İsviçre Edebiyatı’nın ünlü tiyatro yazarı Lukas Barfuss’un ilk romanıdır Yüz Gün. Metis Yayınları’ndan 2010 yılında, Zehra Aksu Yılmazer çevirisiyle neşredildi. Sadece bir katliamın romanlaştırılmasından ziyade bir belgesel kitap özelliği de taşıyor.

Romanın başkahramanı ve olayların içinde olan kişi, İsviçre Kalkınma ve İşbirliği Teşkilatı’nın bir üyesi olan ve Ruanda’ya bu sıfatla giden David’dir. Kitap, David’in, arkadaşına Ruanda’da yaşadığı o zor 100 günü anlatmasıyla başlıyor ve sonuna kadar David’in yaşadıkları resmediliyor, 167 sayfa boyunca ve David’in bakış açısından. Aslında klasik bir savaş resmi çizer bu roman. Batılı ve yardımsever kahramanımız, onu güçlü ve güvenli topraklara, yani Batı’ya taşıyacak uçağa, helikoptere binmez ve olaylar gelişir. Burada da başlangıç bu şekilde oluyor, David, İsviçreli arkadaşlarıyla o uçağa binmiyor ve işler karışmasına rağmen Ruanda’dan ayrılmıyor. Tabii bunun bir sebebi de Ruandalı sevgilisi Agathe.

Yazar, David’i oryantalist bir havadan, Batı’nın o rahat ve uzak koltuğundan Doğu’ya bakan bir karakterden ziyade Afrika’ya duyarlı bir kalkınma teşkilatı üyesi olarak karşımıza çıkarıyor. Aynı zamanda dünya vatandaşlığına inanan, ırkçılık karşıtı biri olarak görüyoruz David’i. Kendini bir davaya adamış ve İsviçre’deki o konforlu hayatını bırakmayı göze alacak biri olduğunu da söylemek mümkün:

Ülkemden, her şeyi derhal unutan dar kafalılardan gına gelmişti, arkadaşlarımın çoğu gibi bir köşeye sinip saçımı uzatmakla, işgal edilmiş bir at ahırında devrimci broşürler basmakla yetinemeyeceğim kadar değerliydi hayat benim için, öteki tarafa çark edemeyeceğim, sıradan bir büro çalışanı olarak zenginlikten payıma düşeni talep edip cebimi olabildiğince doldurmaya bakamayacağım kadar da önemliydi. Kapitalizmin piyade siperlerinde topun ağzına atılarak helak olmak da istemiyordum, eğer kendimi feda edeceksem, sadece büyük bir dava için feda ederdim, bunun için de gitmem gerekiyordu. Ülkemin bana ihtiyacı yoktu, oysa orada, Afrika’da mütevazı bilgimin binde biri bile bir servetti ve bu serveti paylaşmak istiyordum.

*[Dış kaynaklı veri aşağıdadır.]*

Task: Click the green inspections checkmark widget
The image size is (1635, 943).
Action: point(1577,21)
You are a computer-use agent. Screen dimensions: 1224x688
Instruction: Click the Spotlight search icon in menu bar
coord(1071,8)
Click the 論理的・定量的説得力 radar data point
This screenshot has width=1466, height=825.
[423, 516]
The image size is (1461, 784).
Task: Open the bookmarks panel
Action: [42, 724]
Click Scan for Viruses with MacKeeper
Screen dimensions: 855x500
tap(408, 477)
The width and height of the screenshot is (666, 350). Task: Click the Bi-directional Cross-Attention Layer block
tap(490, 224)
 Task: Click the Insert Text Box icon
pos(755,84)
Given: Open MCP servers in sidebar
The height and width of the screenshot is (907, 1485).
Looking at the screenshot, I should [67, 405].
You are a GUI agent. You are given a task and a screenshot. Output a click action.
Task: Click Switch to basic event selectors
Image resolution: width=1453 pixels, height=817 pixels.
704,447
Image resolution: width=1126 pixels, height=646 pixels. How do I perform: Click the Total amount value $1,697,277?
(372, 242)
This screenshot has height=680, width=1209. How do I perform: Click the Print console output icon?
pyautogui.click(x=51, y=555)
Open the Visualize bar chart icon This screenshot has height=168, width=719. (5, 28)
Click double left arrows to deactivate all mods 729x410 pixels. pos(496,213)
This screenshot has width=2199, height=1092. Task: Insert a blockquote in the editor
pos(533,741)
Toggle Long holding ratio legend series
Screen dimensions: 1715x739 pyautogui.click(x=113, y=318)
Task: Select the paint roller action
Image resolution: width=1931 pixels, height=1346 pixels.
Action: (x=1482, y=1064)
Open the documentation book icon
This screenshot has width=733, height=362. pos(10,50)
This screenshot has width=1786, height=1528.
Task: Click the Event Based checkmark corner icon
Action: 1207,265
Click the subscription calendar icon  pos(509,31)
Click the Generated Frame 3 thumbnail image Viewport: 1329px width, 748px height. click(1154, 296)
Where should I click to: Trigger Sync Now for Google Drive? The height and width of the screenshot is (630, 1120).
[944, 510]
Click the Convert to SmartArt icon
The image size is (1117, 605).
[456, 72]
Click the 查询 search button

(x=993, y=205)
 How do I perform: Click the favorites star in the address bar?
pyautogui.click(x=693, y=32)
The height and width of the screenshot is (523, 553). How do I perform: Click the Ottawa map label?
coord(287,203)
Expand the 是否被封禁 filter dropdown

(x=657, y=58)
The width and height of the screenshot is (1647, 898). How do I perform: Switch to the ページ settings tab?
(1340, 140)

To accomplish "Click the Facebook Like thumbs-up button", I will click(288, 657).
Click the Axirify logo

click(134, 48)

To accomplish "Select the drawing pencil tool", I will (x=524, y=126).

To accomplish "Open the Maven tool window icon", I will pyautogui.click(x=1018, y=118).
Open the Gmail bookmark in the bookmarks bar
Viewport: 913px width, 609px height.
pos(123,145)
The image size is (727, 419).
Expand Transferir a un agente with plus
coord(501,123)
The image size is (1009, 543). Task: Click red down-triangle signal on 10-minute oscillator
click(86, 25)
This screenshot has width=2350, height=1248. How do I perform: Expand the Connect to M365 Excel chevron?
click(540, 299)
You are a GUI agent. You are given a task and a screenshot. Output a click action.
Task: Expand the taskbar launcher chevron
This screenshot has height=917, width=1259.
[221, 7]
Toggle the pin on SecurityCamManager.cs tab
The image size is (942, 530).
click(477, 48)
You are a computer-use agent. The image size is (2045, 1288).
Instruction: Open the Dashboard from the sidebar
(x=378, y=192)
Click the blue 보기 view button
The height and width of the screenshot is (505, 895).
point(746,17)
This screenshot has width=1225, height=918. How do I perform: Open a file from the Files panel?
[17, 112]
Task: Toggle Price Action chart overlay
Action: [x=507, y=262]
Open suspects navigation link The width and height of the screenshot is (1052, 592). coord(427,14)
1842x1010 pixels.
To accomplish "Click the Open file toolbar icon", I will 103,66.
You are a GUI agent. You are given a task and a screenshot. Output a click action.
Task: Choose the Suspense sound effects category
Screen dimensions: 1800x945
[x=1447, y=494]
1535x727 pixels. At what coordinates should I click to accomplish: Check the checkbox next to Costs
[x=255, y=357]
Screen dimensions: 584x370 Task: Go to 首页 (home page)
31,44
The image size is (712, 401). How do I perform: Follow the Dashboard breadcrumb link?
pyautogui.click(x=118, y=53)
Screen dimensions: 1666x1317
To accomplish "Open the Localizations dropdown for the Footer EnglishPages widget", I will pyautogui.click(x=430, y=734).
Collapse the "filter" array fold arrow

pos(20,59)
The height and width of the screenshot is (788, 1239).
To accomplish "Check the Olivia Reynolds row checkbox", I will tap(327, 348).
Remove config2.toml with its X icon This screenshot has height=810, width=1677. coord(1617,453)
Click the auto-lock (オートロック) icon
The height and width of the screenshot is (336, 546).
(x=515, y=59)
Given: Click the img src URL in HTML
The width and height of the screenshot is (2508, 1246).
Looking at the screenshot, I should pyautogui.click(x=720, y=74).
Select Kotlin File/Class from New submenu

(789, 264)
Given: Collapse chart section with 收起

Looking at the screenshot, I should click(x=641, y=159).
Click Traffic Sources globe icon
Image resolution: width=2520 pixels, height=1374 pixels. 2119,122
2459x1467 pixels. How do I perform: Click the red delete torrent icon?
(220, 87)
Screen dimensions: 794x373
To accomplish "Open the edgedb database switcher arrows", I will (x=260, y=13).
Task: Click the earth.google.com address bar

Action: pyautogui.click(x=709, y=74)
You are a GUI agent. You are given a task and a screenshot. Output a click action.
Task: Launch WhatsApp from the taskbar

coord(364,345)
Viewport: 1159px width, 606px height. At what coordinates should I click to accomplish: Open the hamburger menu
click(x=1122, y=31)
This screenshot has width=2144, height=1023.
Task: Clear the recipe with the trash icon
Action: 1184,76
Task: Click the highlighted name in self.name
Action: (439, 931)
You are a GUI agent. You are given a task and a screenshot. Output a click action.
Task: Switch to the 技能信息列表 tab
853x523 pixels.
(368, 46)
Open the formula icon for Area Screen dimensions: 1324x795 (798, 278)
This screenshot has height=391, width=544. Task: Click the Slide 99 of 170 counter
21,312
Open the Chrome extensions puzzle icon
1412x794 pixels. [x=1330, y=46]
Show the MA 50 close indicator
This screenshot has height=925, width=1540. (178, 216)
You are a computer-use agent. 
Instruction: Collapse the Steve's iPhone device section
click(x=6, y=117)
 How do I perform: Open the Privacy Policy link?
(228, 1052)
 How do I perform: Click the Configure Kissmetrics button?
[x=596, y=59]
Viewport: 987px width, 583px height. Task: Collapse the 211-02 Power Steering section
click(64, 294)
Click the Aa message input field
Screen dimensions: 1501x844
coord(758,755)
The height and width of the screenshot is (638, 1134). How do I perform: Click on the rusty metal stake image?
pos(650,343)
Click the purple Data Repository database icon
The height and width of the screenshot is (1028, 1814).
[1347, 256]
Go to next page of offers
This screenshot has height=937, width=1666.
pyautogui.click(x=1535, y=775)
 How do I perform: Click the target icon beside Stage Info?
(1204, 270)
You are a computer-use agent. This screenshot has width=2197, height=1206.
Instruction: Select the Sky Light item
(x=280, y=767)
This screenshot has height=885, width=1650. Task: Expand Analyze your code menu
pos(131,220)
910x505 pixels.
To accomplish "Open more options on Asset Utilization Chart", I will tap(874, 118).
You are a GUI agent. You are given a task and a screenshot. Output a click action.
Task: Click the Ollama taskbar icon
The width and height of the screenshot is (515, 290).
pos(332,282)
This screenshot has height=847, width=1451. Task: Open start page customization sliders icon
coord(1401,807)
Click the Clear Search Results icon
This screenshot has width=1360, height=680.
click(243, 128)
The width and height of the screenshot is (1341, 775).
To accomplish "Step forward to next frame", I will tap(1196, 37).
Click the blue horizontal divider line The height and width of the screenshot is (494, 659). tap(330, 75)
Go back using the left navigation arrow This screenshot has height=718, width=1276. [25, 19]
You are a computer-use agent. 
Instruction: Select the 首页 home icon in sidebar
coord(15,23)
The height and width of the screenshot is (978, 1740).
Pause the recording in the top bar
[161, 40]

David’in olaylara bakışından yola çıkarak Batı’nın ve daha özelde İsviçre gibi refahın çok yüksek olduğu ülke halklarının da hayata ve Doğu’ya ne nazarla baktıklarını tahmin edebiliriz. Aslında David’in Ruanda’ya yardım için gidişinde vicdani bir yön de bulunuyor. Çünkü Afrika’nın sefaletinden sorumlu tutuyor “beyazları”:

Biz kendimizi beyazların bu kıtaya getirdiği sefaletten sorumlu hissediyor ve bu suçun bir kısmını olsun telafi edebilmek için canla başla savaşıyorduk.

Ruanda, birçok Afrika ülkesi gibi karışık bir coğrafya. Kimin kiminle saf tuttuğu belli olmayan, kendi kendini güçsüz düşüren bir ülke. Yıllardır devam eden, bazen azalan bazen artan iç çarpışmaların elbette bir geçmişi var. Yazar, bu geçmişi okura gayet açık bir şekilde ve gerektiği kadar detay kullanarak anlatıyor. Yani bu iç savaş ve katliam nereden çıktı diyen bir okur bunun cevabını kitapta buluyor. Burada da yazar oryantalist bir havaya bürünmeden, ansiklopedik bilgi kuruluğundan kaçınarak okurun merakını kitaba yöneltiyor. Ben kitabı okuduğumda kendimi, Ruanda’da neler olduğuna dair detaylı bir araştırma yaparken buldum. Fakat bu ülkenin sosyolojik ve tarihsel geçmişinden daha çok David’in yaşadıkları ön plana çıkarılmış kitap boyunca. Özellikle katliamın sürdüğü yüz gün boyunca saklandığı Amsar Evi’nde yaşadıkları ve duyguları:

Bazen kendimi yerin altında, arada sırada geğiren, yalayıp yuttuğu tüm o cesetlerden çıkan hazım gazlarını sesli bir osurukla salan leş kokulu bir canavarın içinde gibi hissediyordum.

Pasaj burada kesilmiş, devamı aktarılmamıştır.